### WORK TASK
Only an exact, line-for-line copy of the data will serve as the answer.

### DATA SUPPLIED
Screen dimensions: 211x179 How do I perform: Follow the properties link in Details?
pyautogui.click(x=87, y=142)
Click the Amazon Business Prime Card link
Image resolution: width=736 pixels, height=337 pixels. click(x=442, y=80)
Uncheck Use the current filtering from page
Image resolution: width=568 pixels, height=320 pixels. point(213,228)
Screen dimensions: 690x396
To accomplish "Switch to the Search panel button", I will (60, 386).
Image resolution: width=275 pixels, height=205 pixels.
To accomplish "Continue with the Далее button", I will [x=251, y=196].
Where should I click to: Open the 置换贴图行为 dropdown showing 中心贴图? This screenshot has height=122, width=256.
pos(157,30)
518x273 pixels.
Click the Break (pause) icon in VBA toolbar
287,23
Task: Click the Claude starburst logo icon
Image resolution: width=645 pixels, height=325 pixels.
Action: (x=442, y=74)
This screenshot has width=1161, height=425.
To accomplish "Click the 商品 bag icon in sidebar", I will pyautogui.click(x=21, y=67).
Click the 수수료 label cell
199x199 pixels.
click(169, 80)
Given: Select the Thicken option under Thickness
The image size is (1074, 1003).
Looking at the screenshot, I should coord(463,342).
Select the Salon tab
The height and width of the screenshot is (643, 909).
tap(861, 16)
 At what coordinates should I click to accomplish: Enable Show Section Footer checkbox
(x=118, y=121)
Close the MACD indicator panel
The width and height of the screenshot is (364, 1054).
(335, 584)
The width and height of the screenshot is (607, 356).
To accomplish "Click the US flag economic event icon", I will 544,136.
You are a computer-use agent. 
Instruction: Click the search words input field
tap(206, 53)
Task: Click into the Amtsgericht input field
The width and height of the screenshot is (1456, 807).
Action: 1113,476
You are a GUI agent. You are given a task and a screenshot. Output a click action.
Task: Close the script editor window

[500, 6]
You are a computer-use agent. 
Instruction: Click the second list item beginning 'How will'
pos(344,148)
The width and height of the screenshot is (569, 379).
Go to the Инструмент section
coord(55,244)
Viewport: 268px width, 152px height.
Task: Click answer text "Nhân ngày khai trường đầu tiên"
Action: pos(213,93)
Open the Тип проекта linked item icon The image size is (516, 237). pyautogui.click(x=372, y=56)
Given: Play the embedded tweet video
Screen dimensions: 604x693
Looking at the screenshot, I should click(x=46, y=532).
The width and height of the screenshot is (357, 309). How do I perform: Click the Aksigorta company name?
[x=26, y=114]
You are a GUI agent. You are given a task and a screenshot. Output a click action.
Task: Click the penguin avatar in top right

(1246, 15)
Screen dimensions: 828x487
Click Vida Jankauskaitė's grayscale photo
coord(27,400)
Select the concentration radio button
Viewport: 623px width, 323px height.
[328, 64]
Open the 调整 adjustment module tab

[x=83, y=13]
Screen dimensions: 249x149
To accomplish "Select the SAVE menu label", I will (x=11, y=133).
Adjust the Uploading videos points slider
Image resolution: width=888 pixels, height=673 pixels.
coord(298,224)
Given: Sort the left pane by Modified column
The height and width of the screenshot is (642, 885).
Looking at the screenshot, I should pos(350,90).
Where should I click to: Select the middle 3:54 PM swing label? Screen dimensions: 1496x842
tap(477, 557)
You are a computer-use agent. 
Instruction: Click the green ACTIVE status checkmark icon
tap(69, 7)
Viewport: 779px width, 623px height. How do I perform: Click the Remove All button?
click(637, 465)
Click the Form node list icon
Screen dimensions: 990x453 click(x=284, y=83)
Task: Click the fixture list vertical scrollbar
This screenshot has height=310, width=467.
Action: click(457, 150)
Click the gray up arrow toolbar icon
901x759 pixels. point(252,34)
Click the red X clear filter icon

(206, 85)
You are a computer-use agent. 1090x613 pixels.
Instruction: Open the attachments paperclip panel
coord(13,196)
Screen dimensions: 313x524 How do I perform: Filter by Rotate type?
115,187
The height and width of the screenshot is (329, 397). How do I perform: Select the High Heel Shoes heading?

### REPLY
Screen dimensions: 211x179 How do I perform: Follow the properties link in Details?
pyautogui.click(x=87, y=142)
Click the Amazon Business Prime Card link
Image resolution: width=736 pixels, height=337 pixels. click(x=442, y=80)
Uncheck Use the current filtering from page
Image resolution: width=568 pixels, height=320 pixels. point(213,228)
Screen dimensions: 690x396
To accomplish "Switch to the Search panel button", I will (60, 386).
Image resolution: width=275 pixels, height=205 pixels.
To accomplish "Continue with the Далее button", I will [x=251, y=196].
Where should I click to: Open the 置换贴图行为 dropdown showing 中心贴图? This screenshot has height=122, width=256.
pos(157,30)
518x273 pixels.
Click the Break (pause) icon in VBA toolbar
287,23
Task: Click the Claude starburst logo icon
Image resolution: width=645 pixels, height=325 pixels.
Action: (x=442, y=74)
This screenshot has width=1161, height=425.
To accomplish "Click the 商品 bag icon in sidebar", I will pyautogui.click(x=21, y=67).
Click the 수수료 label cell
199x199 pixels.
click(169, 80)
Given: Select the Thicken option under Thickness
The image size is (1074, 1003).
Looking at the screenshot, I should coord(463,342).
Select the Salon tab
The height and width of the screenshot is (643, 909).
tap(861, 16)
 At what coordinates should I click to accomplish: Enable Show Section Footer checkbox
(x=118, y=121)
Close the MACD indicator panel
The width and height of the screenshot is (364, 1054).
(335, 584)
The width and height of the screenshot is (607, 356).
To accomplish "Click the US flag economic event icon", I will 544,136.
You are a computer-use agent. 
Instruction: Click the search words input field
tap(206, 53)
Task: Click into the Amtsgericht input field
The width and height of the screenshot is (1456, 807).
Action: 1113,476
You are a GUI agent. You are given a task and a screenshot. Output a click action.
Task: Close the script editor window

[500, 6]
You are a computer-use agent. 
Instruction: Click the second list item beginning 'How will'
pos(344,148)
The width and height of the screenshot is (569, 379).
Go to the Инструмент section
coord(55,244)
Viewport: 268px width, 152px height.
Task: Click answer text "Nhân ngày khai trường đầu tiên"
Action: pos(213,93)
Open the Тип проекта linked item icon The image size is (516, 237). pyautogui.click(x=372, y=56)
Given: Play the embedded tweet video
Screen dimensions: 604x693
Looking at the screenshot, I should click(x=46, y=532).
The width and height of the screenshot is (357, 309). How do I perform: Click the Aksigorta company name?
[x=26, y=114]
You are a GUI agent. You are given a task and a screenshot. Output a click action.
Task: Click the penguin avatar in top right

(1246, 15)
Screen dimensions: 828x487
Click Vida Jankauskaitė's grayscale photo
coord(27,400)
Select the concentration radio button
Viewport: 623px width, 323px height.
[328, 64]
Open the 调整 adjustment module tab

[x=83, y=13]
Screen dimensions: 249x149
To accomplish "Select the SAVE menu label", I will (x=11, y=133).
Adjust the Uploading videos points slider
Image resolution: width=888 pixels, height=673 pixels.
coord(298,224)
Given: Sort the left pane by Modified column
The height and width of the screenshot is (642, 885).
Looking at the screenshot, I should pos(350,90).
Where should I click to: Select the middle 3:54 PM swing label? Screen dimensions: 1496x842
tap(477, 557)
You are a computer-use agent. 
Instruction: Click the green ACTIVE status checkmark icon
tap(69, 7)
Viewport: 779px width, 623px height. How do I perform: Click the Remove All button?
click(637, 465)
Click the Form node list icon
Screen dimensions: 990x453 click(x=284, y=83)
Task: Click the fixture list vertical scrollbar
This screenshot has height=310, width=467.
Action: click(457, 150)
Click the gray up arrow toolbar icon
901x759 pixels. point(252,34)
Click the red X clear filter icon

(206, 85)
You are a computer-use agent. 1090x613 pixels.
Instruction: Open the attachments paperclip panel
coord(13,196)
Screen dimensions: 313x524 How do I perform: Filter by Rotate type?
115,187
The height and width of the screenshot is (329, 397). How do I perform: Select the High Heel Shoes heading?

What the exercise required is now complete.